● **What the task requires**: From the records that follow, copy every line in which "checkmark" appears.

● **Exercise data**:
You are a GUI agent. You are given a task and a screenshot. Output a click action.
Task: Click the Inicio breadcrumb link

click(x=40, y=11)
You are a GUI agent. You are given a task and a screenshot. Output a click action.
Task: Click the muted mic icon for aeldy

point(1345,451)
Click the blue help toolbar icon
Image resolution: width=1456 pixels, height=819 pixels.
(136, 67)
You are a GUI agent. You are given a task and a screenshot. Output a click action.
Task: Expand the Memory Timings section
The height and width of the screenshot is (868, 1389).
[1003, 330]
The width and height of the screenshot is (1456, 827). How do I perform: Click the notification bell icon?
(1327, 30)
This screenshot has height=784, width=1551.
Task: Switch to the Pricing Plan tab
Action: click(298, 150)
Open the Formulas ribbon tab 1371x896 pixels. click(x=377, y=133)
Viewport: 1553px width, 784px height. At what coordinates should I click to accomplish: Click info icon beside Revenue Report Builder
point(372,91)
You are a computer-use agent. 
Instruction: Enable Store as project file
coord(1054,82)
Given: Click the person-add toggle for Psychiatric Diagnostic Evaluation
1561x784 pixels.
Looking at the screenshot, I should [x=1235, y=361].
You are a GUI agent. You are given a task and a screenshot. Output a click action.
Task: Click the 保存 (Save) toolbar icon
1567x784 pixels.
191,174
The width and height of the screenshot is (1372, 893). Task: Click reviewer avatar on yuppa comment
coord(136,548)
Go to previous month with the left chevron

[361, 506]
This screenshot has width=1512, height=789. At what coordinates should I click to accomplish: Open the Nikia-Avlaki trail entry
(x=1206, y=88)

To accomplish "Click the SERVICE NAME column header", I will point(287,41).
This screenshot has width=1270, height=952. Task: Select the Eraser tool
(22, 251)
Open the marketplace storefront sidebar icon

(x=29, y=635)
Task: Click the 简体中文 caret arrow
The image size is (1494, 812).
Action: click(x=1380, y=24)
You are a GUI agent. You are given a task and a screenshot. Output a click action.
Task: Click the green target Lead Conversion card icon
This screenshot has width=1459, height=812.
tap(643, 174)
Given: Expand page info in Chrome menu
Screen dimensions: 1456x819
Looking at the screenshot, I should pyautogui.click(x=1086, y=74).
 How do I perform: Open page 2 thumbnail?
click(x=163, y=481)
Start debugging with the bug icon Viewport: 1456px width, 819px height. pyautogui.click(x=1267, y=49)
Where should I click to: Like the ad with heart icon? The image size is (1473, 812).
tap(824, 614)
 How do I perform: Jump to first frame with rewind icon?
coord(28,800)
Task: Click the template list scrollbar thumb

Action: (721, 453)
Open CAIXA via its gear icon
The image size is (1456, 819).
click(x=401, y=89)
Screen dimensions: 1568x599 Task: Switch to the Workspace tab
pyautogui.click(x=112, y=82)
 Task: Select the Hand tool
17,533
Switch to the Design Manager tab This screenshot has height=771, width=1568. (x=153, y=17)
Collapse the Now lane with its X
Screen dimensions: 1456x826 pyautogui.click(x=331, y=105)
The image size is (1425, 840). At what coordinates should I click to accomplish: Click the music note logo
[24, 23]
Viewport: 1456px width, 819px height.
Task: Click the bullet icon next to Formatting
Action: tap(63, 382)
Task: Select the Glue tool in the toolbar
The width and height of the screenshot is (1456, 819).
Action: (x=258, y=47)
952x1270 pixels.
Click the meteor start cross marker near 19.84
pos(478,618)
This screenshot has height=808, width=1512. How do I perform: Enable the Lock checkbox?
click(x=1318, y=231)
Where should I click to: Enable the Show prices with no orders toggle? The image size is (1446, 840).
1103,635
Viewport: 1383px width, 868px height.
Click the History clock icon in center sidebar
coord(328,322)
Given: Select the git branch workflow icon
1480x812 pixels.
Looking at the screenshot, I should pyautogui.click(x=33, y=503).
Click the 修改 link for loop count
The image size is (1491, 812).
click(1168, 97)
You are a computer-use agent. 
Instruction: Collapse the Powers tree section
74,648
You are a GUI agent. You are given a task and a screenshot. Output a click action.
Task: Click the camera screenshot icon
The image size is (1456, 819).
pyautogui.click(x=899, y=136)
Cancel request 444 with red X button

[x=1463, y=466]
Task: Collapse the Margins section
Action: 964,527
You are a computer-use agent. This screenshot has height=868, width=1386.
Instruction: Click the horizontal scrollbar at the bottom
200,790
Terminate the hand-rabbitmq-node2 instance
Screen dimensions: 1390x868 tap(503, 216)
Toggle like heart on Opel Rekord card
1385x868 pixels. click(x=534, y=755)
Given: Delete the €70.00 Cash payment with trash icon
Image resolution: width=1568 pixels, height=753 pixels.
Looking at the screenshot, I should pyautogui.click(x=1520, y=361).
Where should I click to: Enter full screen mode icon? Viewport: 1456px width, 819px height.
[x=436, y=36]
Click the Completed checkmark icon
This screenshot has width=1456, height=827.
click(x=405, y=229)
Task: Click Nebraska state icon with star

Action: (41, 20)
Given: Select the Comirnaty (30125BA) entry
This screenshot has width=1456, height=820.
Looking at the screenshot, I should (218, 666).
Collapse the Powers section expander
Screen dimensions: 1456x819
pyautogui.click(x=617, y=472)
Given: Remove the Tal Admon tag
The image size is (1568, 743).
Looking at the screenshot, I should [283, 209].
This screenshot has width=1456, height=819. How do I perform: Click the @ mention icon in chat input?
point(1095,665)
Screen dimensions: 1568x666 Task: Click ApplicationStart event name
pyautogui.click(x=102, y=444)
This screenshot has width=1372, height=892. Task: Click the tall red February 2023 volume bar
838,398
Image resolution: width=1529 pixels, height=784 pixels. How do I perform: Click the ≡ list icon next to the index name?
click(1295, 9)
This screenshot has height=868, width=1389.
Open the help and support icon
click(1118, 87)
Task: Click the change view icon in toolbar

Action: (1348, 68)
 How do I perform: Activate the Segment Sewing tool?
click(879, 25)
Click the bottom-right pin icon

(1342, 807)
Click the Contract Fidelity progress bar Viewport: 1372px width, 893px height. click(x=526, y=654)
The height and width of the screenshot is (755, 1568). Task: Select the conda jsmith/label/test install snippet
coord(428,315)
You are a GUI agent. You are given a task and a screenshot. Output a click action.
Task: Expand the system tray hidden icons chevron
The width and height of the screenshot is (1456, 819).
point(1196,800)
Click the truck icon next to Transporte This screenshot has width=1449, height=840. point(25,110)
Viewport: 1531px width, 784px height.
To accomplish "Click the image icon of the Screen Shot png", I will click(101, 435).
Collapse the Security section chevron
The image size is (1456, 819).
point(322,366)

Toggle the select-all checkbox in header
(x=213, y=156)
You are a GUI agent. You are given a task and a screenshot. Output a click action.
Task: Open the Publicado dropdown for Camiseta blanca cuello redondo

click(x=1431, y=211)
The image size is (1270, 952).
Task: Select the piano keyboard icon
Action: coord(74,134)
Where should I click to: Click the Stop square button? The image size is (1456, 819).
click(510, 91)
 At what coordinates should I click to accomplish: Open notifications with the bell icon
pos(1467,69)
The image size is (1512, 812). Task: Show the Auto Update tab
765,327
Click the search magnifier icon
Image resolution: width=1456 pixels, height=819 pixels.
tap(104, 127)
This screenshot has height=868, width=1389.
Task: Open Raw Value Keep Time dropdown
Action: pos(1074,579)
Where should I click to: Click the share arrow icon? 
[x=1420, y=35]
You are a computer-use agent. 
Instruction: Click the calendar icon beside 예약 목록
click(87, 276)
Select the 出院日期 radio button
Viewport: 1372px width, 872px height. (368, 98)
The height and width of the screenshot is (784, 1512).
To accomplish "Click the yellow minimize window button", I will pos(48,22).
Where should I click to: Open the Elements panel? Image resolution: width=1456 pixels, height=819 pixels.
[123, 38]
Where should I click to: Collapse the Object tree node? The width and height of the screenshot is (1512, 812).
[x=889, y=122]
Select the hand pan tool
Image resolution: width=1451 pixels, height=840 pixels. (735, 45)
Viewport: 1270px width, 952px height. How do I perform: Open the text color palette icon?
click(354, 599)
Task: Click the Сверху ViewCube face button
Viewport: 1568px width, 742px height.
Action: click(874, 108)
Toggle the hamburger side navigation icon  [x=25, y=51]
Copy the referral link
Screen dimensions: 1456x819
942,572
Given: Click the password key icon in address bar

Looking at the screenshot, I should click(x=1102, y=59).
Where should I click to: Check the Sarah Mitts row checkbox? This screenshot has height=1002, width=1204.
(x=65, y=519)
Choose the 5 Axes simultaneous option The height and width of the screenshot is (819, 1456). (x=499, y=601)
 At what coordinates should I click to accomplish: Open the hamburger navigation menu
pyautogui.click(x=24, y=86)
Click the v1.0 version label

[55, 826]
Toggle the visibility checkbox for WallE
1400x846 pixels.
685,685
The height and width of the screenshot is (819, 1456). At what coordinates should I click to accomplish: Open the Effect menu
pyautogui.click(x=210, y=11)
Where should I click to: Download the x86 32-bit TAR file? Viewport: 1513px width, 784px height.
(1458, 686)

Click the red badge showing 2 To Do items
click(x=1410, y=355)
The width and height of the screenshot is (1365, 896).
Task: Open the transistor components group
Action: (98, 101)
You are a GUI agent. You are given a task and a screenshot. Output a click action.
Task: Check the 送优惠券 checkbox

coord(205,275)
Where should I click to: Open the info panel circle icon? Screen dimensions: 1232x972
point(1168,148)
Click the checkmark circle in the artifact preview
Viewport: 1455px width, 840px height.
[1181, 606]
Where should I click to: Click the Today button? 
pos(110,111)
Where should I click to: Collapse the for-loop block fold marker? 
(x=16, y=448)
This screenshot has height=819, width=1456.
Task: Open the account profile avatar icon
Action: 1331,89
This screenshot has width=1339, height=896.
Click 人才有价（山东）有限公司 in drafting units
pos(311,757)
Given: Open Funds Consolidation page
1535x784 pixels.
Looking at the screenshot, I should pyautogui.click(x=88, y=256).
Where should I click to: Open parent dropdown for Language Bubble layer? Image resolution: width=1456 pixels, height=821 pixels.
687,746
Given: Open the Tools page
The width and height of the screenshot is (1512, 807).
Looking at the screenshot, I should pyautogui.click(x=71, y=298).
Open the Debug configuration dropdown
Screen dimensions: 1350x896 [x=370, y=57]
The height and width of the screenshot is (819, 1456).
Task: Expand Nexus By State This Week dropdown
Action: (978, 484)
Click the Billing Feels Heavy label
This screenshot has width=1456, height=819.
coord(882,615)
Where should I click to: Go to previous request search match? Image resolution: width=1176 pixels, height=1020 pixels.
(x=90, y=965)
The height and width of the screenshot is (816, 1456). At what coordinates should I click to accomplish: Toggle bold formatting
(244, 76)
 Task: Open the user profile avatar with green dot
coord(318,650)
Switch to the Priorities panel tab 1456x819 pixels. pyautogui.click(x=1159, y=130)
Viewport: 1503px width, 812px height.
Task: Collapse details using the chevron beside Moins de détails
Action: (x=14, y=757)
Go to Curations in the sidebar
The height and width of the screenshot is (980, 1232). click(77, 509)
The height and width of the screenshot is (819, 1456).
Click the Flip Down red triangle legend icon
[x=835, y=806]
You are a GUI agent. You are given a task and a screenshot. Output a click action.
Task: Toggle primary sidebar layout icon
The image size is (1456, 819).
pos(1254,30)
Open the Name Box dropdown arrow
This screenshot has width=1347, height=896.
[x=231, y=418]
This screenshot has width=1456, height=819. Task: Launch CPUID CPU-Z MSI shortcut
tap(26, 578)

● **Reply to the task**:
Click the Completed checkmark icon
Click the checkmark circle in the artifact preview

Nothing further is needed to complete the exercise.